Lawyer Assistance Programs operate at the county level in many counties in Maryland and there is larger program at the state level through the MSBA. Much of their work is oriented towards alcohol issues. While this is certainly meritorious, there are many issues which working attorneys can encounter other than C2H5OH. Ideally, it would be better to address some issues before alcohol becomes an issue for attorneys (or non-attorneys), and to address issues that don’t involve alcohol at all. I myself consulted Lawyer Assistance with the MSBA eleven years ago briefly with some difficult personal issues, and am glad I did. (To my narcissistic friends and acquaintances who tell me that lawyers shouldn’t admit ever to having difficulties, please lose my email address as your “content” isn’t useful to me.)
Economic pressures make it a lot harder to succeed in the profession than in previous generations. A weak economy helps (almost) no one, but it’s particularly hard on private, small-firm attorneys. Many lawyers graduate with massive debt today, and in the absence of a job may be tempted to cut corners on ethics to get things done, starting with BS online marketing about being “the best” when they are merely at most “the eager.” SEO gimmickry and how quickly your mail marketing machine gets the letters out matter somewhat more than, say, scholarship in a given area of the law, trial practice experience, creativity in pleading and legal theories, etc., in terms of developing a practice. For criminal defense lawyers in Maryland, it’s tough competing with a Public Defender that has essentially abandoned the pretense of checking financial qualifications for its clients and no longer makes many, if any, referrals to local “low fee/gray panel” attorneys. So attorneys are under pressures which they had not previously faced in the same way.

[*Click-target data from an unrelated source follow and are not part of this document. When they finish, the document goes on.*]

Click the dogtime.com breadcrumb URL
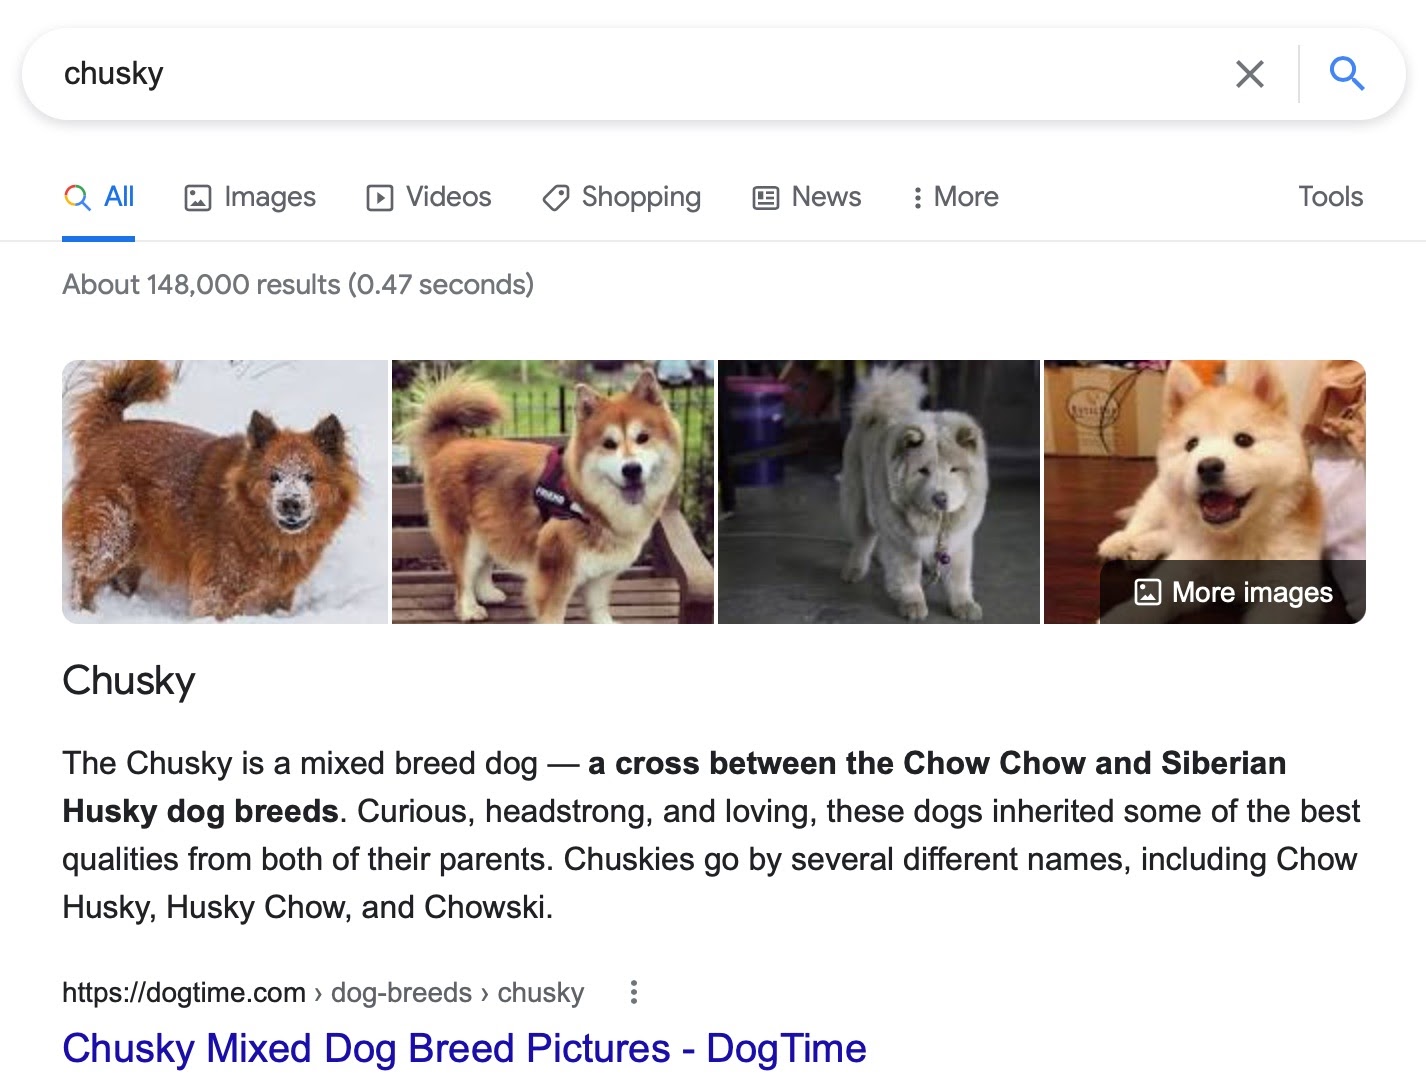 pyautogui.click(x=184, y=991)
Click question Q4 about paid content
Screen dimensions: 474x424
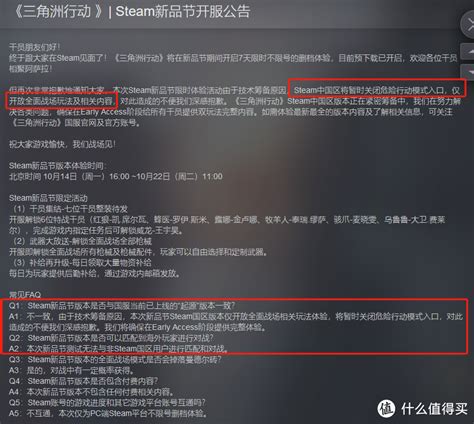(84, 381)
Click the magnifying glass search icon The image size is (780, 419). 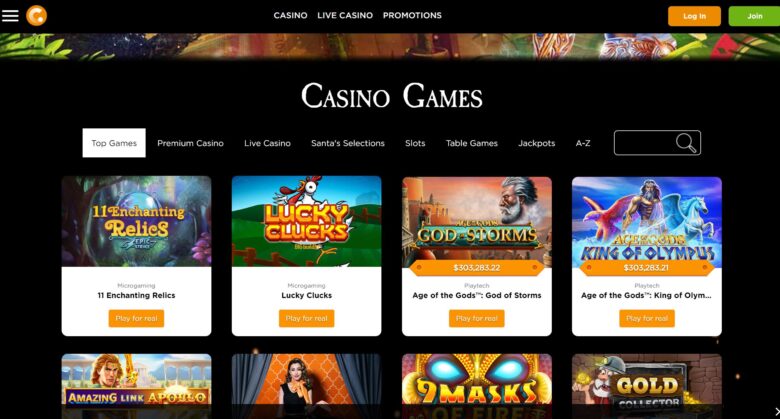(x=685, y=143)
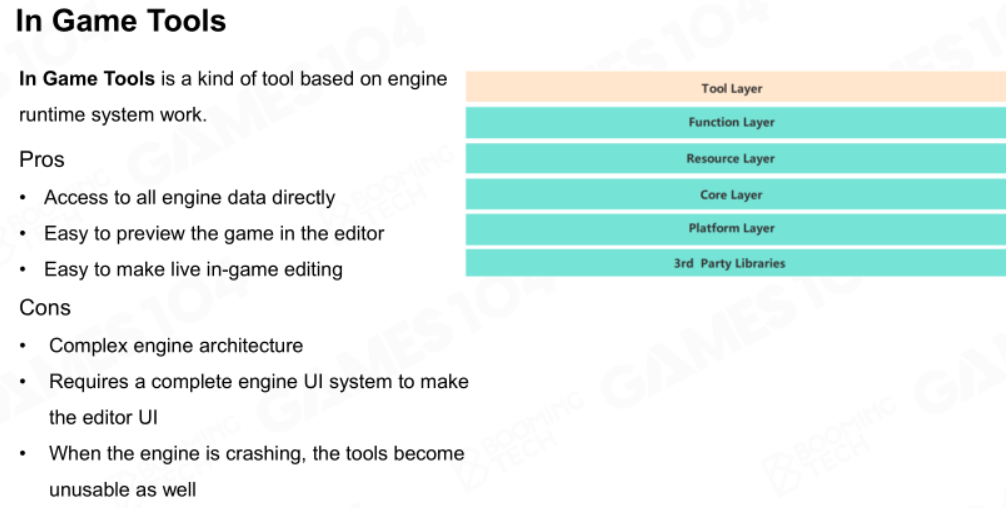This screenshot has height=508, width=1006.
Task: Click the Platform Layer bar
Action: (x=735, y=229)
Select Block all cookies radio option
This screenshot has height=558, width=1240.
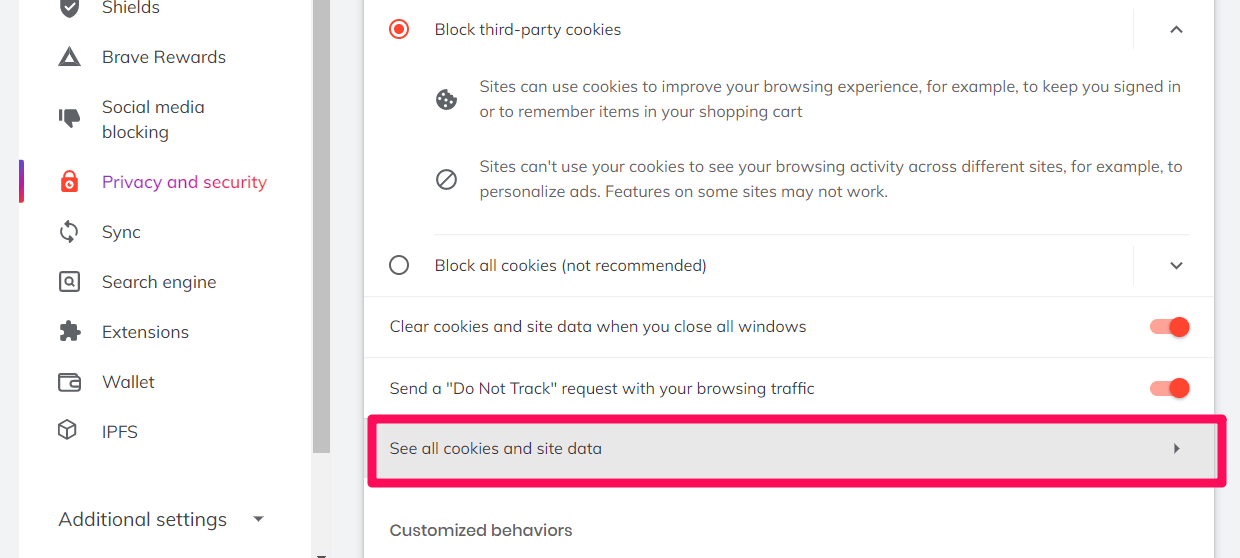(399, 265)
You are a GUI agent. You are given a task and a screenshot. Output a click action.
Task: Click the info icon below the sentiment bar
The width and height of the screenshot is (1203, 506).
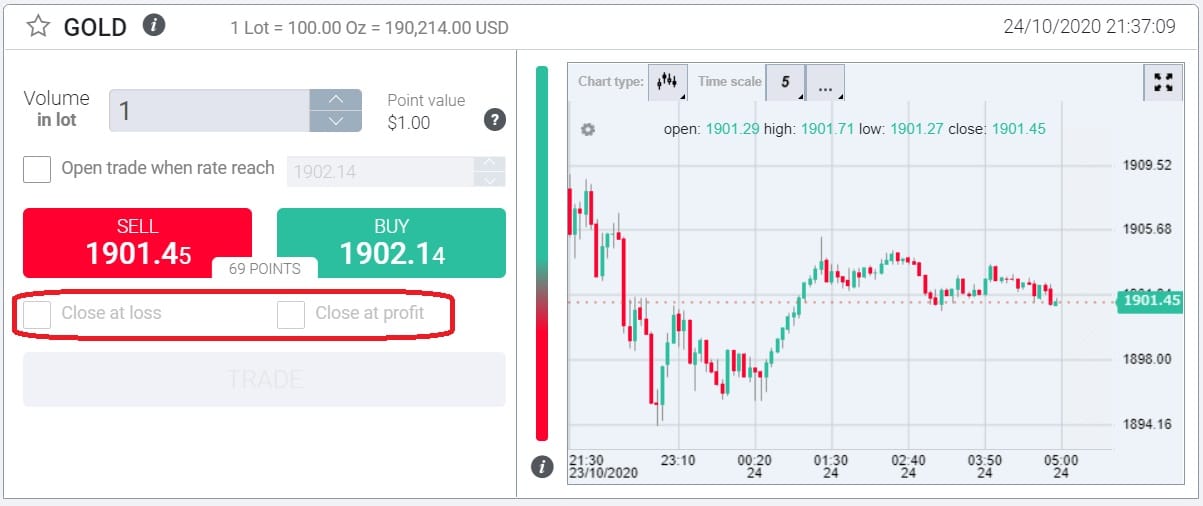(x=542, y=466)
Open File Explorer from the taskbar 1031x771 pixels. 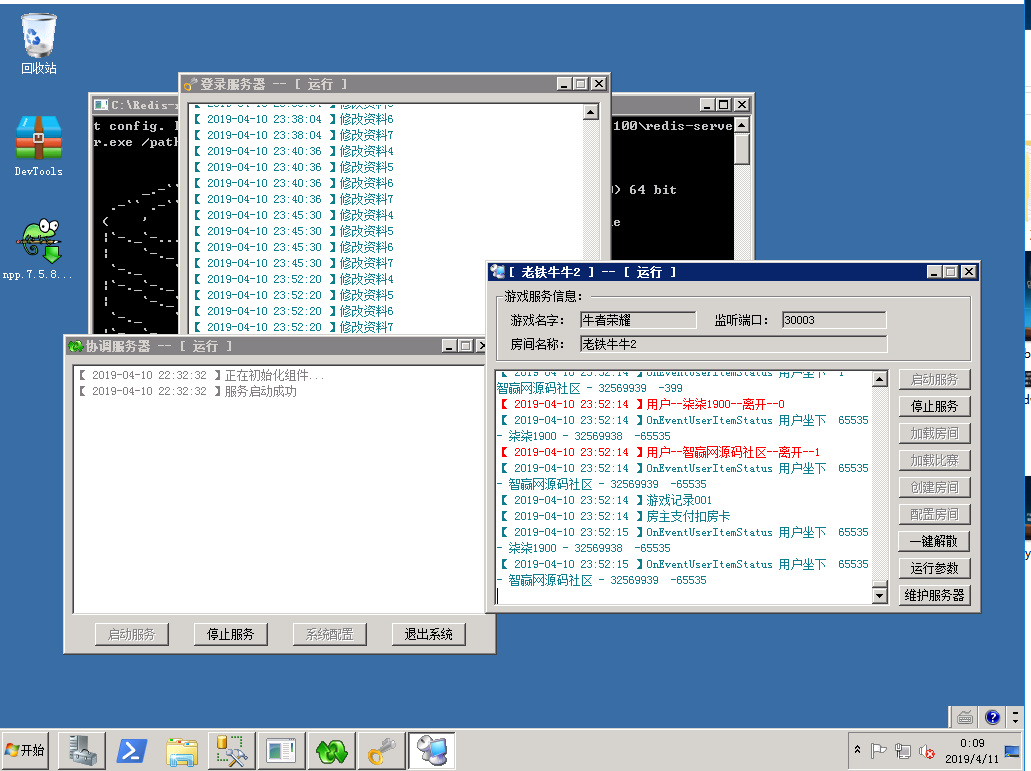182,751
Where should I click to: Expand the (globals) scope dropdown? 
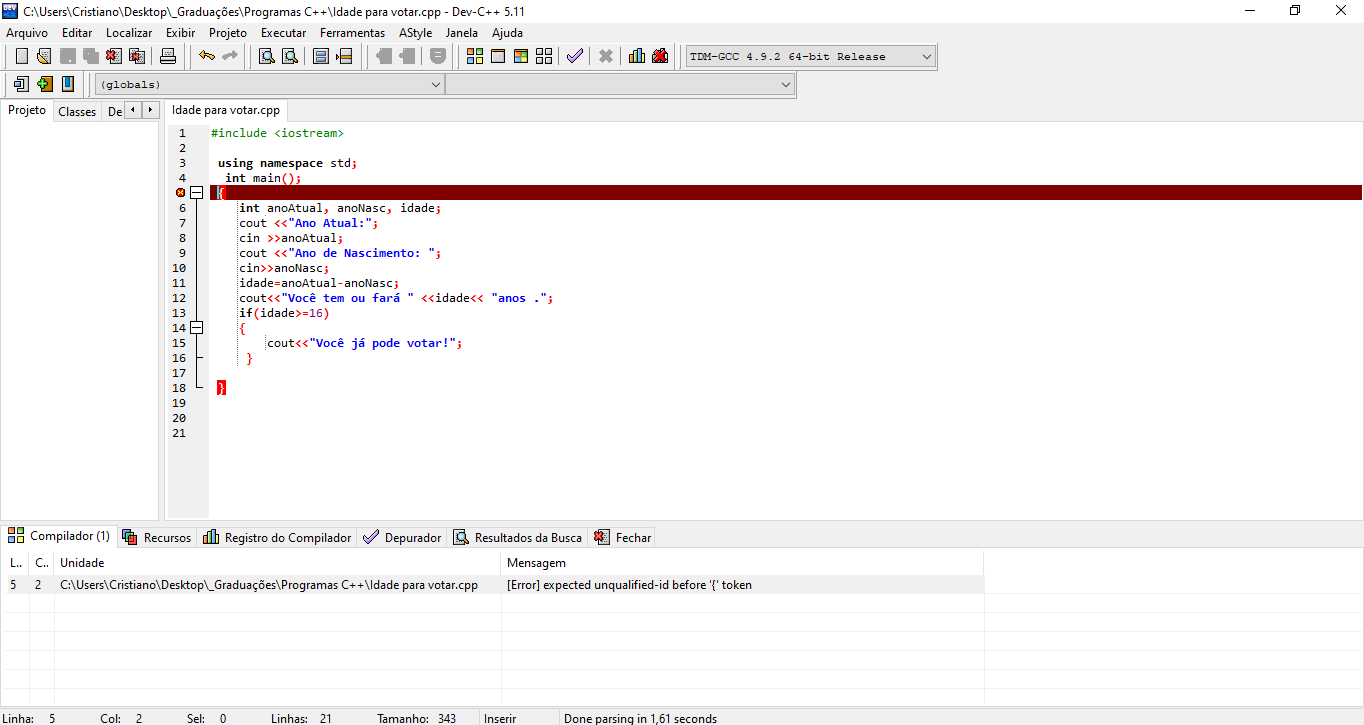[x=435, y=85]
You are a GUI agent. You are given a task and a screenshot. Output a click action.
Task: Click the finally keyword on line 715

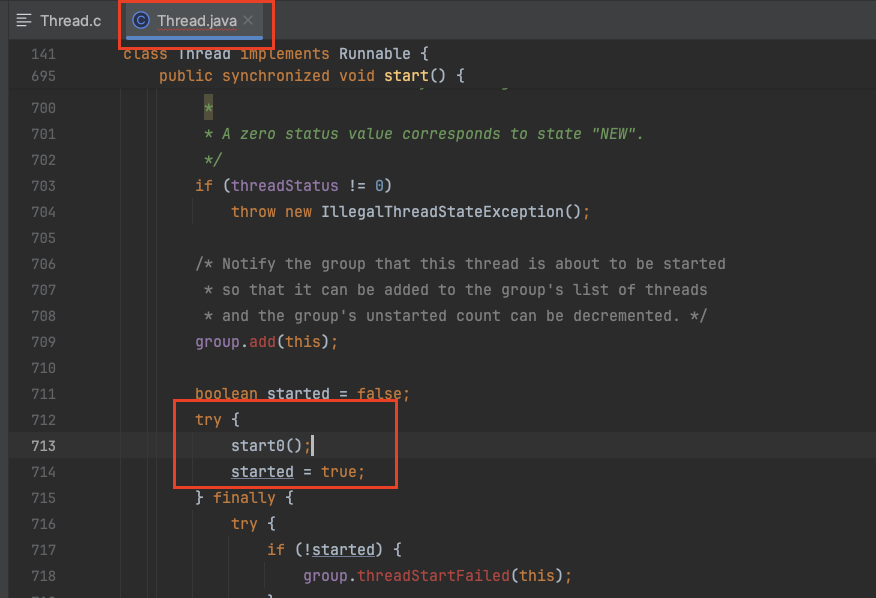click(x=244, y=498)
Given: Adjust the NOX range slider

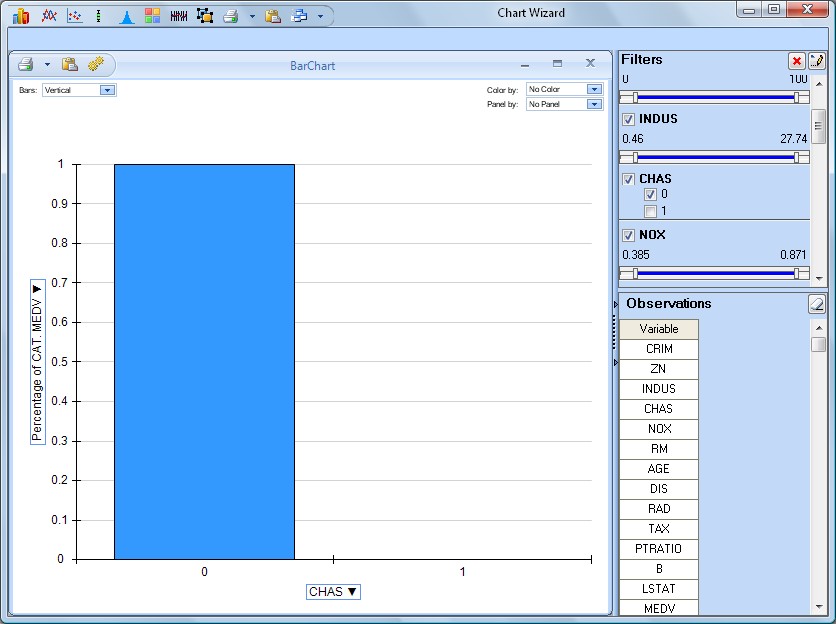Looking at the screenshot, I should tap(715, 270).
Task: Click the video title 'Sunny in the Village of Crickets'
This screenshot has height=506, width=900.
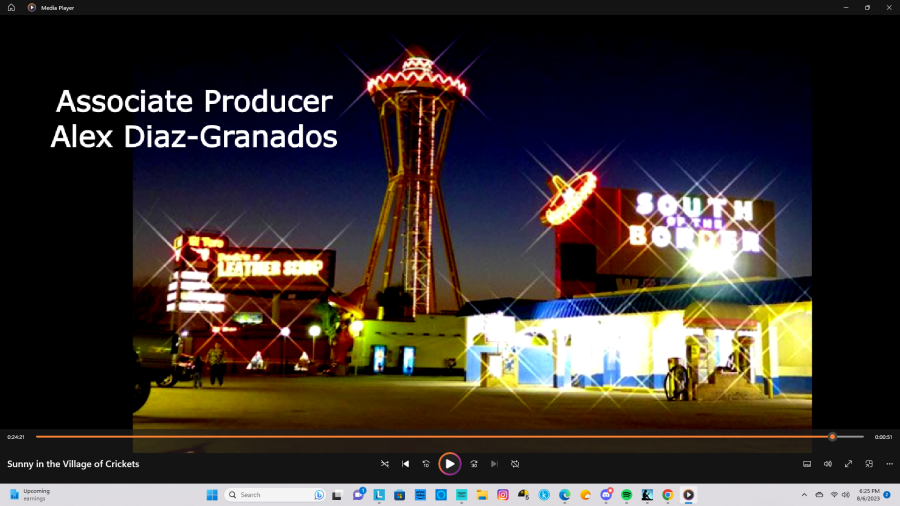Action: coord(73,464)
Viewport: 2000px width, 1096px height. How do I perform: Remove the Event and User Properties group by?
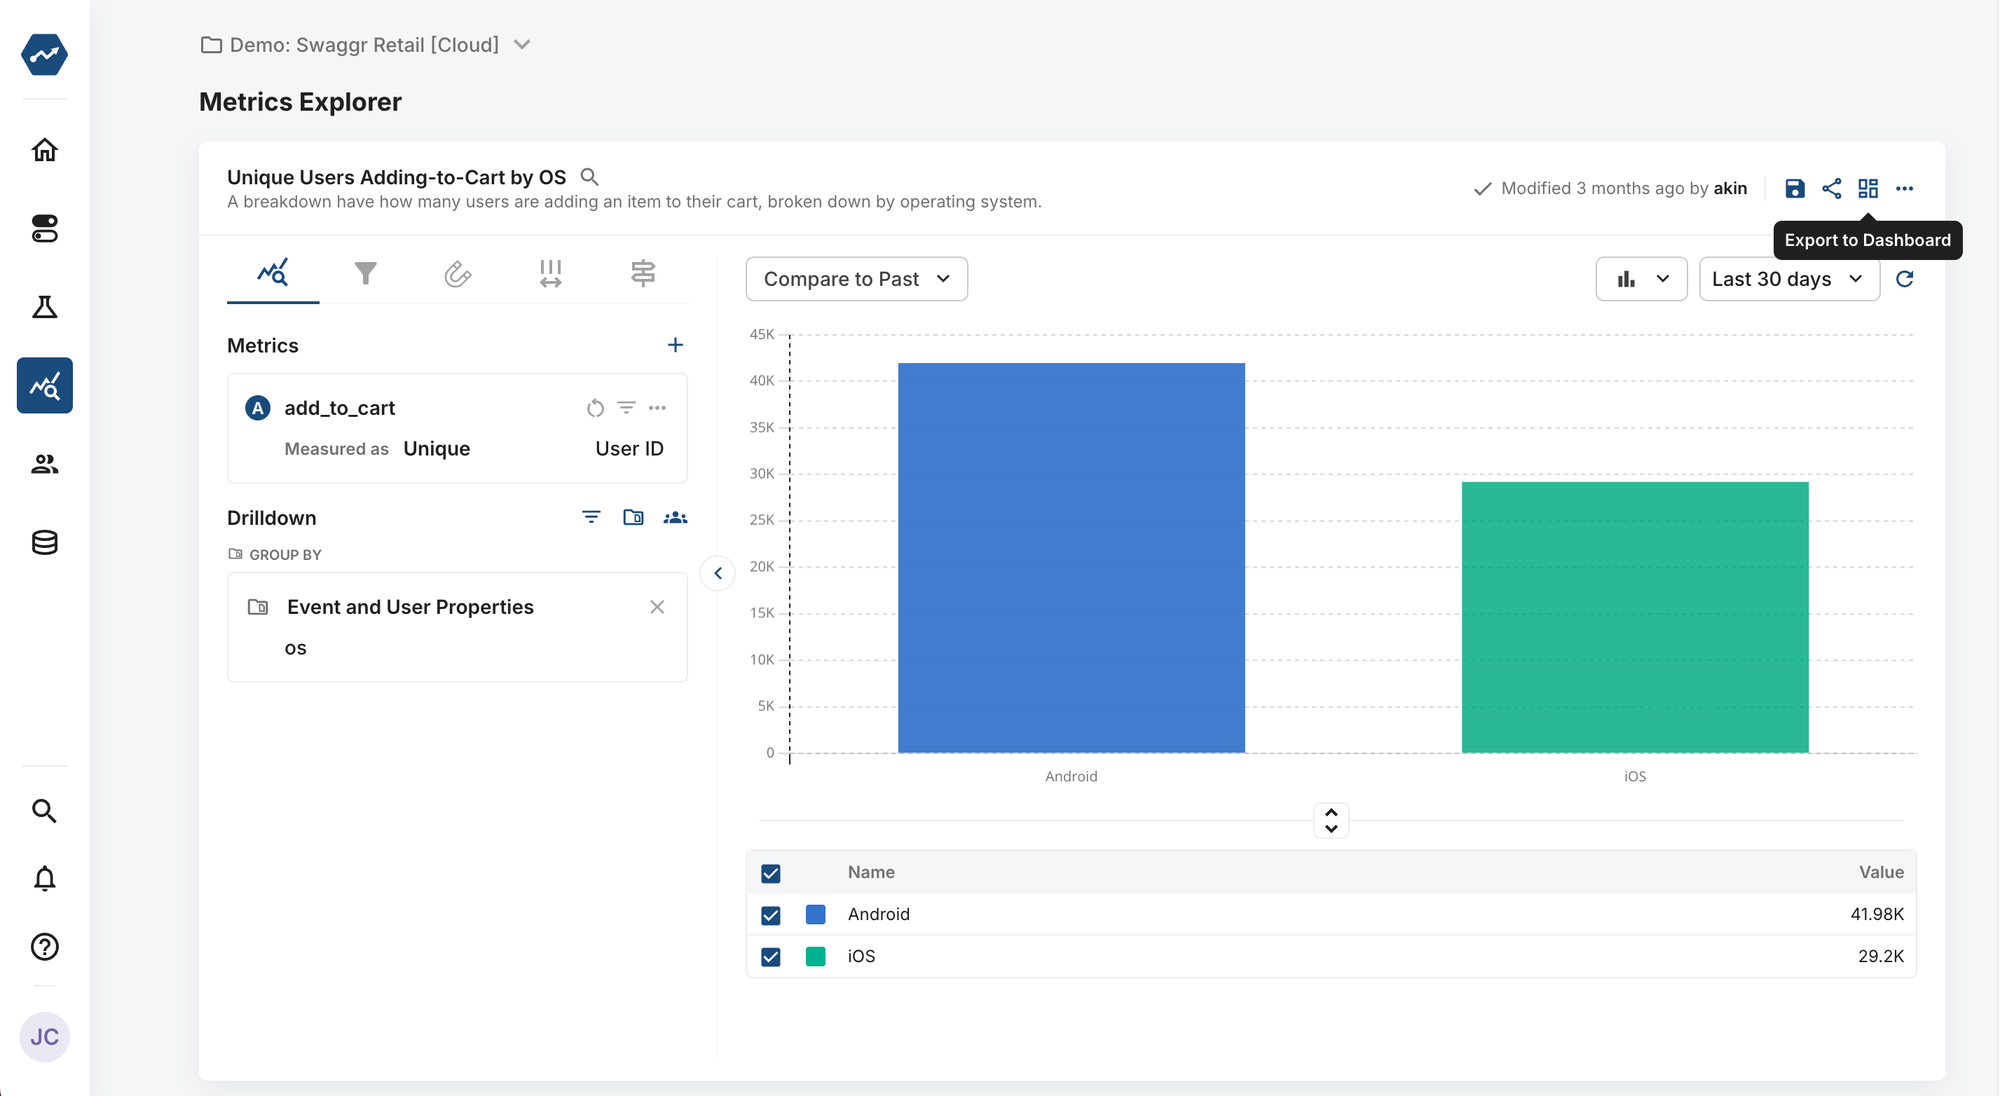pos(657,607)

A few programs that the Bar (if not private voluntary Bar Associations) might, in an enlightened age, consider:
1) Encouraging those who can and want to to take a sabbatical year from the practice of law. Our stress levels are higher than those of tenured professors and they take paid sabbaticals routinely. Attorneys who want to get away from the practice for a year and do something different, and who have the means to do so, should get praise, not “what are you doing that for?” from the organized Bar. Whether it’s to pursue a non-profit venture or project, develop a business related to the practice, give a year (or six months) to their church or missionary organization or spend a year teaching scuba diving in Aruba, those who need to step out for a year and have the means should be praised for doing so. We have more than enough lawyers, such that law school applications are down to a 30-year low despite college graduations being higher in gross volume than ever.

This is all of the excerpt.